I've used theM UNDER the lens before with no bad effects that I could ever ascertain. Kodak used to make a little holder dealio...it has three set-screws that hold a simple filter tray/holder in position under the enlarging lens. It cannot cost too much on the used market. Here's what it looks like: Kodak Polycontrast Filter Kit with Filter Holder Model A Cat 153 8032 eBay


----------



## Dave442 (Aug 9, 2015)

If you are trying to hold the filter and also do some dodge and burn it will be difficult. That filter looks like one to go under the lens. For above I have sheets that you could cut, they were not mounted in anything.


----------



## 480sparky (Aug 9, 2015)

Dave442 said:


> If you are trying to hold the filter and also do some dodge and burn it will be difficult. That filter looks like one to go under the lens. For above I have sheets that you could cut, they were not mounted in anything.



The filter doesn't fit all that far below the lens.

And my Beseler 45 takes the same filters in a drawer above the lens.


----------



## Dave442 (Aug 9, 2015)

480sparky said:


> The filter doesn't fit all that far below the lens.


Sorry, just saying if you have one hand holding the filter it is hard to dodge an area with the other hand. There are some holders for the below lens filters, I didn't have that for my Beseler 23C. 

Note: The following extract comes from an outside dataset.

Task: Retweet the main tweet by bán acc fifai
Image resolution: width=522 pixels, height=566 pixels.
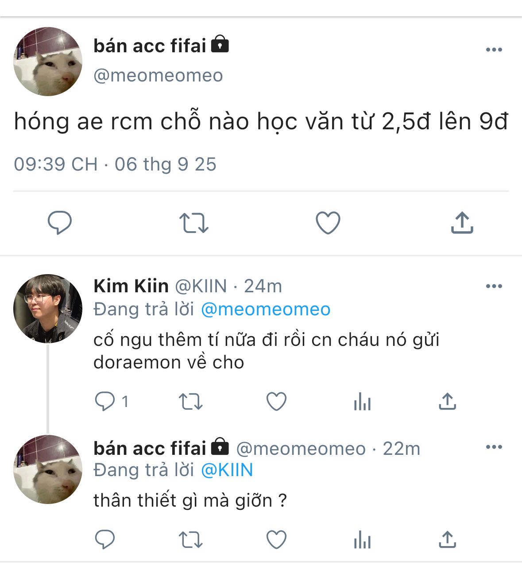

I also remember in my first darkroom class they told us to move the filter around in circles so that any scratch would not show up.


----------



## vintagesnaps (Aug 9, 2015)

Maybe a little gaffer's tape to hold it in place? I probably wouldn't leave it on to avoid sticky residue. I used a Beseler that takes those, it is easier to use what fits in the enlarger I think, but you could experiment, do a test print and see how well it works.


----------



## SoulfulRecover (Aug 9, 2015)

Thanks guys! After checking out what it looks like, there is a holder in the box of random things that came with the enlarger.


----------